§ **Deine Aufgabe**: Gib den Auszug über den Sturz mit der Yuccapalme vollständig und Wort für Wort wieder.

§ **Vorliegender Auszug**:
---------------

10.02.08

Michael Meyn

Kleine Unfälle erhalten die Statistik

Man stelle sich bitte folgendes vor: Ein Mann steht morgens auf, macht sich auf den Weg in die Küche, um die Kaffeemaschine anzuschmeißen und bleibt auf halber Strecke mit dem großen Zeh des rechten Fußes im linken Bein seiner Schlafanzughose hängen. In der unausgeschlafenen Hoffnung, seinen Fall bremsen zu können, greift der Mann reflexartig nach der Yuccapalme. Beide, Mann und Palme, stürzen zu Boden.

---------------

§ **Vorhandene Daten**:
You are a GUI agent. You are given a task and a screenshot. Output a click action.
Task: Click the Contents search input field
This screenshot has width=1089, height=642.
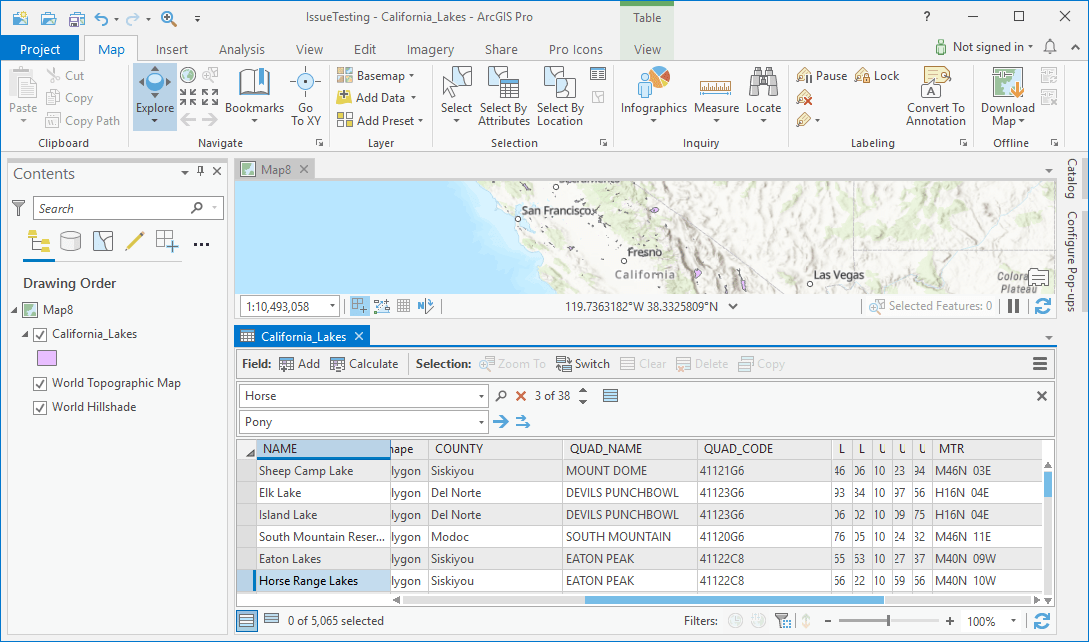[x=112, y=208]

---------------

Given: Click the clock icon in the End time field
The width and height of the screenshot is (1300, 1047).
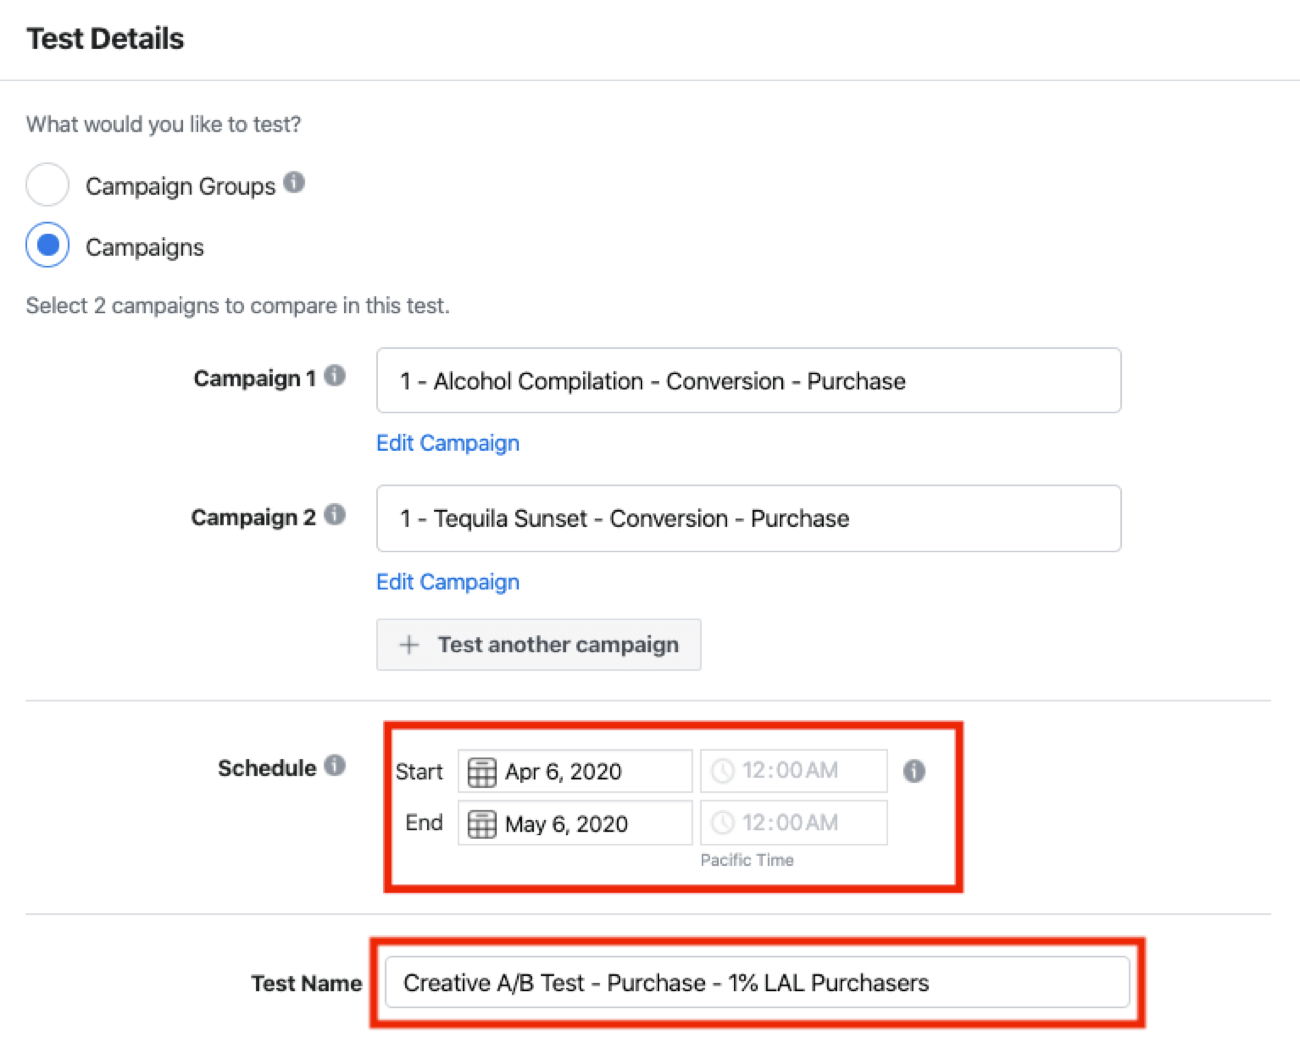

---------------

§ **Erledigte Aufgabe**:
10.02.08

Michael Meyn

Kleine Unfälle erhalten die Statistik

Man stelle sich bitte folgendes vor: Ein Mann steht morgens auf, macht sich auf den Weg in die Küche, um die Kaffeemaschine anzuschmeißen und bleibt auf halber Strecke mit dem großen Zeh des rechten Fußes im linken Bein seiner Schlafanzughose hängen. In der unausgeschlafenen Hoffnung, seinen Fall bremsen zu können, greift der Mann reflexartig nach der Yuccapalme. Beide, Mann und Palme, stürzen zu Boden.